**What this task involves**:
Identify each line in the records below that contains the string "icon" and copy those lines. The match is case-sensitive.

═══

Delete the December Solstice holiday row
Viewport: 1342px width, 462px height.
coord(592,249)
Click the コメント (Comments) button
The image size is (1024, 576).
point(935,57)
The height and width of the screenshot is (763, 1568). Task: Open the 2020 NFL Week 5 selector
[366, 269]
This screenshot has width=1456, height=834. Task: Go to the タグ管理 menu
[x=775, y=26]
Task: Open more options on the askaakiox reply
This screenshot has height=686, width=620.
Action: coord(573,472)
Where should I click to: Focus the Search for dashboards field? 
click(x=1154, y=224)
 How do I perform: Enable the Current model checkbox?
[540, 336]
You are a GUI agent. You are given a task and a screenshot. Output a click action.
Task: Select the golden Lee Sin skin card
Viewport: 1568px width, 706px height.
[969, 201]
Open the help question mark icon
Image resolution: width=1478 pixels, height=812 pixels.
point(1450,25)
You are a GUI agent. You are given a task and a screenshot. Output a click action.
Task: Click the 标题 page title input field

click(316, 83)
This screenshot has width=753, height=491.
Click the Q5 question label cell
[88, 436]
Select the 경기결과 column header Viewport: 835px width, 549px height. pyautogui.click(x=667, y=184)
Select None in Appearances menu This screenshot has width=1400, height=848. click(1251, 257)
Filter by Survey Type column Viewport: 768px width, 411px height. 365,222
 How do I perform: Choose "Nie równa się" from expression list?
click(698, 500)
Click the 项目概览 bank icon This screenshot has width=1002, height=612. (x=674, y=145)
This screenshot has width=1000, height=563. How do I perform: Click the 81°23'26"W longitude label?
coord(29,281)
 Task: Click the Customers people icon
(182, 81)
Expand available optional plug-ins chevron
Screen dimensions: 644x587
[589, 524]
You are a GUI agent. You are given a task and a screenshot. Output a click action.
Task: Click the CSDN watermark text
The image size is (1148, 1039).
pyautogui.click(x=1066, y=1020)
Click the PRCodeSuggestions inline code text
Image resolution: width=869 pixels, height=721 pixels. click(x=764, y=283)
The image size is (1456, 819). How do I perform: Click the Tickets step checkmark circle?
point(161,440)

═══

**Result of this exercise**:
Open the help question mark icon
Click the 项目概览 bank icon This screenshot has width=1002, height=612. (x=674, y=145)
 Task: Click the Customers people icon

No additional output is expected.